Esodo di Natale: 1 milione di italiani in viaggio

Per anticipare le chiusure del 21 dicembre, è già in atto il grande esodo di Natale: circa 1 milione di italiani in viaggio verso Sud

In attesa di capire quali saranno le misure restrittive che verranno fuori oggi dal doppio vertice di maggioranza, è già partito il grande esodo degli italiani per le feste natalizie. Chi si deve ricongiungere con i familiari ha infatti deciso di anticipare la deadline del 21 dicembre, da quando non saranno più consentiti gli spostamenti tra regioni. Il Viminale ha disposto a tal proposito controlli più stringenti, ma già autostrade, aeroporti e stazioni stanno già segnando importanti incrementi di file. I treni a lunga percorrenza verso il Sud sono già sold out e con questi presupposti, appare poco probabile che gli italiani trascorrano il Natale solamente all’interno del proprio nucleo familiare.

Esodo di Natale: i rischi del car sharing

Impossibile controllare tutti sulle autostrade, ma i controlli saranno sicuramente incrementati.

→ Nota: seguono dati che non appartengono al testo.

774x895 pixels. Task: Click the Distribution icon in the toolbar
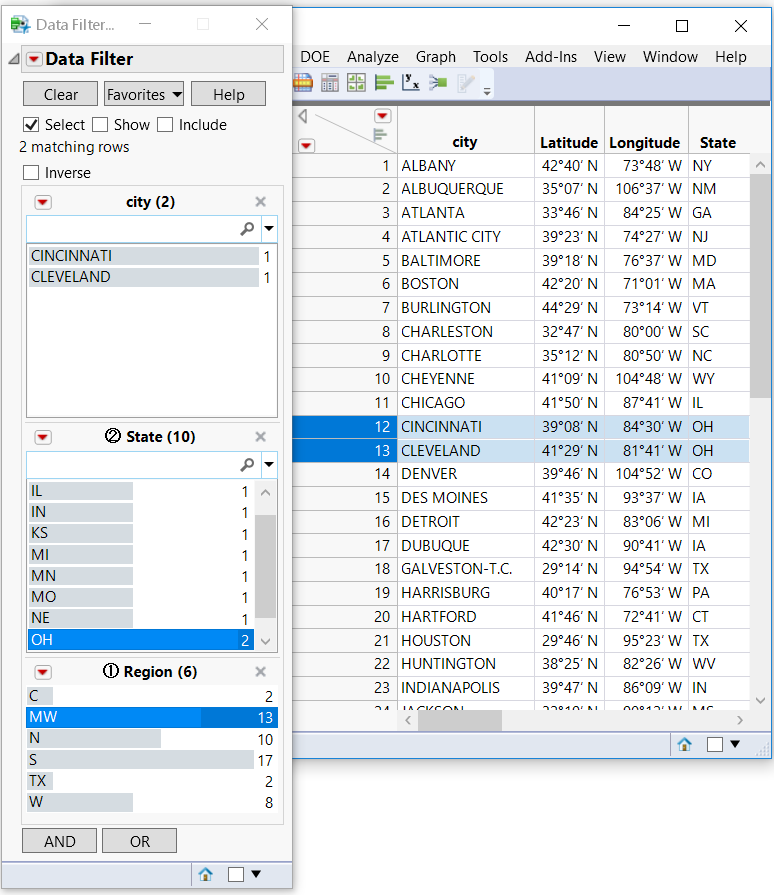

Attenzione, dunque, perché se si sposta un nucleo familiare (coppie, genitori con figli) non ci sono problemi, ma in caso di amici, colleghi, studenti e lavoratori occorre ricordare che a parte il conducente, possono salire in auto solo altre due persone, sui sedili posteriori e con mascherina. In caso contrario si rischia di incappare in multe salate nei posti di blocco ad imbuto stabiliti prevalentemente presso i caselli, le uscite autostradali e gli autogrill. Le auto, con finestrini chiusi per lunghe percorrenze, possono rappresentare un veicolo di contagio da Covid-19. Particolarmente a rischio, in questo senso, sono coloro i quali hanno deciso di optare per il car sharing.

Nessuna autodichiarazione richiesta in stazioni e aeroporti, a meno che non ci si trovi in regioni arancioni, dalle quali ci si può spostare solo per motivi di lavoro, salute e altre strette necessità, o per rientrare nel luogo di residenza. Prima del ritorno provvisorio in zona rossa, si segnala il tutto esaurito sui treni in partenza da Torino, Milano e Roma in direzione sud. Per evitare assembramenti, le forze dell’ordine cercheranno di veicolare i passeggeri attraverso percorsi appositi, garantendo il distanziamento. Controlli saranno effettuati anche a bordo delle carrozze, anche per l’uso delle mascherine per tutta la durata del viaggio.

Le compagnie aeree, invece, invitano i passeggeri a presentarsi in aeroporto almeno due ore prima del volo per evitare assembramenti e rallentamenti.